O ponto crucial da temporada do Las Vegas Raiders está prestes a acontecer. Em 2019 e 2020, o time teve ótima primeira metade do ano, mas decaiu vertiginosamente no restante e ficou fora dos playoffs. Mais uma vez, a equipe completa os primeiros 50% de forma positiva (5-3) e agora se prepara para uma sequência difícil: Kansas City Chiefs, Cincinnati Bengals e Dallas Cowboys.
Como se não bastasse, as últimas semanas foram de turbulências sem precedentes fora de campo. Todo o imbróglio envolvendo a demissão de Jon Gruden e incidentes cometidos por Henry Ruggs e Damon Arnette, outrora escolhas de primeira rodada, tomaram todo o espaço. Se a primeira adversidade parecia superada, o restante pesou em dobro, culminando na derrota diante o New York Giants.
Diferentemente dos últimos anos, os Raiders terão força para manter a constância no restante do ano? Os problemas fora de campo farão surgir armadilhas dentro dele? É o que tentaremos descobrir.
Derek Carr, mais importante do que nunca
A importância de um quarterback vai muito além dos números que ele anota dentro de campo. A temporada de Carr vem sendo acima da média, com ele conseguindo liderar o ataque da equipe mesmo quando Darren Waller, seu principal recebedor, esteve ausente dos gramados. Contra os Giants, contudo, a queda veio. Mesmo com o retorno do tight end (92 jardas recebidas), a falta de um wide receiver foi notada; Hunter Renfrow, o melhor “dos restantes”, não chegou a 50 jardas.
O grande diferencial a partir de agora será o passe em profundidade. Carr é o quarterback titular que mais tentou passes para mais de 20 jardas (46), com uma média de 14,7 jardas/tentativa e 4 touchdowns. Ademais, ele usava desse artifício sendo o segundo passador que menos se utiliza do play-action (17,5% dos recuos de passe)[foot]Pro Football Focus[/foot].
Isso indica que a separação vinha em dois fatores: na precisão do seu passe e na capacidade dos recebedores de abrirem espaço.

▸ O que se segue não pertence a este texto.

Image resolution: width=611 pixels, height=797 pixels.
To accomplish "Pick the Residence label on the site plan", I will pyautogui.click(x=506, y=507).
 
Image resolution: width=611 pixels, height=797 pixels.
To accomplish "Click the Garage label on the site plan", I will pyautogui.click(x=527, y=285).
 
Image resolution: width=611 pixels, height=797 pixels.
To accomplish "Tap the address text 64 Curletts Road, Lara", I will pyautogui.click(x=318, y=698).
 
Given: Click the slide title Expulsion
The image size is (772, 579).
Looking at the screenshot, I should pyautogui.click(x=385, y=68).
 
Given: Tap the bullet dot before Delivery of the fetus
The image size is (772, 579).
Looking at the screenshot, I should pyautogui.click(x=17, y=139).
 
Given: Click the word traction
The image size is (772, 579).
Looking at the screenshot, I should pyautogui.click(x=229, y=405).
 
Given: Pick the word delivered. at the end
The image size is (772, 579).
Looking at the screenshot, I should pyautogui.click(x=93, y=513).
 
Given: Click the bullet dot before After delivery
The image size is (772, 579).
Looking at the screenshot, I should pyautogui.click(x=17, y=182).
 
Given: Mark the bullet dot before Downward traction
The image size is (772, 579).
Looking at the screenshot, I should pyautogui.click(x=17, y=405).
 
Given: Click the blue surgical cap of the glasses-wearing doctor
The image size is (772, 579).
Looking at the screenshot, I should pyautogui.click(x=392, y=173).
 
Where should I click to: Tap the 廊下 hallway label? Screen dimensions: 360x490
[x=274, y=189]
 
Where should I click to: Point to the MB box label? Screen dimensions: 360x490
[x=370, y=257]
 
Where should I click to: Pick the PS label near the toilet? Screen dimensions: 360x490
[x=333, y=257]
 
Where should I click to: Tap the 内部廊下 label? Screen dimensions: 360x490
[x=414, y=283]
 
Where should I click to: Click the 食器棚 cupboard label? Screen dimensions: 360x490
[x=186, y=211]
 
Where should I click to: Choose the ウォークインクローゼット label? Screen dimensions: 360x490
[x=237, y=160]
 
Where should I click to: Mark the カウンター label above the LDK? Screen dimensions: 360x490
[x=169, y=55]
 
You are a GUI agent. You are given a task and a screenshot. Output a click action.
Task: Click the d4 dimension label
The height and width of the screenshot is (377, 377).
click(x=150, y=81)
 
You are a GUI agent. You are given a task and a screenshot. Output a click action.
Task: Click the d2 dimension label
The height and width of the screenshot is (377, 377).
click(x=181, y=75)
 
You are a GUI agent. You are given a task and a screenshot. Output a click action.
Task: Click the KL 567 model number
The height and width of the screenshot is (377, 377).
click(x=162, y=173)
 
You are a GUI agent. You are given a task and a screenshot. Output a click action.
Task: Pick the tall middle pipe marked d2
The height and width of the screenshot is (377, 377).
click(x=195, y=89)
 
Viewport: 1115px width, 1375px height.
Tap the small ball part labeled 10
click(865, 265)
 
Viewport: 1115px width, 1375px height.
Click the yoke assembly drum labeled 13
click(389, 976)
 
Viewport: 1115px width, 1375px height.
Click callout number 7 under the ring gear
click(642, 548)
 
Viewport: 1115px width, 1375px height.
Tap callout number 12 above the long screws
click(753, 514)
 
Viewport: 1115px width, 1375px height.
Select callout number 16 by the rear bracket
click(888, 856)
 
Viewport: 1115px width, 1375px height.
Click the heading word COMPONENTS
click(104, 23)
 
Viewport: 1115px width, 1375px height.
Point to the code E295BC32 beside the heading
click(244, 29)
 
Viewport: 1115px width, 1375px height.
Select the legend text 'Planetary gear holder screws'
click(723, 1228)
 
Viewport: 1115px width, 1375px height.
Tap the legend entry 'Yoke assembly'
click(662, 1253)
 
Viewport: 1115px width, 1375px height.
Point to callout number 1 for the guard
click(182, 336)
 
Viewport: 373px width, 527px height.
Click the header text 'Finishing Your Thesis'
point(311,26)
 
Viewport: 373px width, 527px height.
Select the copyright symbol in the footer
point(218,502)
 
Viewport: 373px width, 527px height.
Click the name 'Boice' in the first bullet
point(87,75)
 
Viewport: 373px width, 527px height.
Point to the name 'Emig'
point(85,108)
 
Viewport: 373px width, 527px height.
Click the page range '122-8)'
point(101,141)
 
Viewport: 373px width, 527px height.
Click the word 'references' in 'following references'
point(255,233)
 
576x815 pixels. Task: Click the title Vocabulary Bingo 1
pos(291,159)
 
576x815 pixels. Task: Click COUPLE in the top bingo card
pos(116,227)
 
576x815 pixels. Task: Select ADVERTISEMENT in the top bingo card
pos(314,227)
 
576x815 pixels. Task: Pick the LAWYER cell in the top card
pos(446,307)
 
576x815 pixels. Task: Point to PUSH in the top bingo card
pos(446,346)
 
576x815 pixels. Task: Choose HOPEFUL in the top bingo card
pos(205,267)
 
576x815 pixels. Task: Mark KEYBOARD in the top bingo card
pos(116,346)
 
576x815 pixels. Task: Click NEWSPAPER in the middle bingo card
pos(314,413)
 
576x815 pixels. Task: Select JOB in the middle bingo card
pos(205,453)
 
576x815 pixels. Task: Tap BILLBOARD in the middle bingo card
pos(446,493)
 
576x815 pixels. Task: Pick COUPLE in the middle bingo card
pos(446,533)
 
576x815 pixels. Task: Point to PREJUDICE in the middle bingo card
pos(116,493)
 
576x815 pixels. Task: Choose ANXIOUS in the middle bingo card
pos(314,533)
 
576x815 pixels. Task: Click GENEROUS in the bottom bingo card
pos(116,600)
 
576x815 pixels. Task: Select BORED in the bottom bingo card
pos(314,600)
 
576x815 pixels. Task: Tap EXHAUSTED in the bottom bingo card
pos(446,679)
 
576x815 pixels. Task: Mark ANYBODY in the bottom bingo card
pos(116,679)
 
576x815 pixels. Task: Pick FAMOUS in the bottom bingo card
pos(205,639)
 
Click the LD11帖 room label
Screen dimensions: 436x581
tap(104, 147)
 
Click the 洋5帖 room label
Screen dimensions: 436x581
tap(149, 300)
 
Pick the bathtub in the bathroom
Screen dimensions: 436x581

Com Ruggs e Waller juntos, a tarefa ficava mais fácil. O primeiro era extremamente veloz e o segundo era o protótipo de tight end difícil de se anular: mais forte que cornerbacks e mais rápido que a maioria dos linebackers. Só que agora Carr só tem um deles e não há mais ninguém como arma profunda no elenco para auxiliar a manter o esquema.
Renfrow é talentoso, mas exibe suas maiores qualidades saindo do slot. Zay Jones, que é veloz, mal tem 150 jardas recebidas neste ano. Essa é a hora de Bryan Edwards aparecer – ele tem mais de 300 jardas recebidas e uma alta média de 19,2 jardas/recepção[foot]Pro Football Reference[/foot] -, mas esperar muito dele é sonhar demais.
Dessa forma, a responsabilidade recairá inteiramente sobre o nível de jogo de Carr. Abdicar do sistema anterior não será uma solução; a amostra é pequena, mas em todas as vitórias dos Raiders neste ano sua média de jardas/tentativa foi superior a 7,5, enquanto nas derrotas foi inferior a 6,5. Faltarão armas, mas ele possui qualidade para isso.
Quando Waller esteve fora, Derek soube distribuir o jogo e lidar com sua ausência. Agora, ele precisa encontrar vida sem sua arma em profundidade. Edwards não será efetivo como Ruggs, porém, só tem um drop no ano, então conseguirá agarrar um bom passe. O que caberá ao quarterback é não hesitar, pois ele sempre teve problemas sobre pressão – 5 de suas 7 interceptações neste ano vieram assim. É á hora de jogar como nunca antes.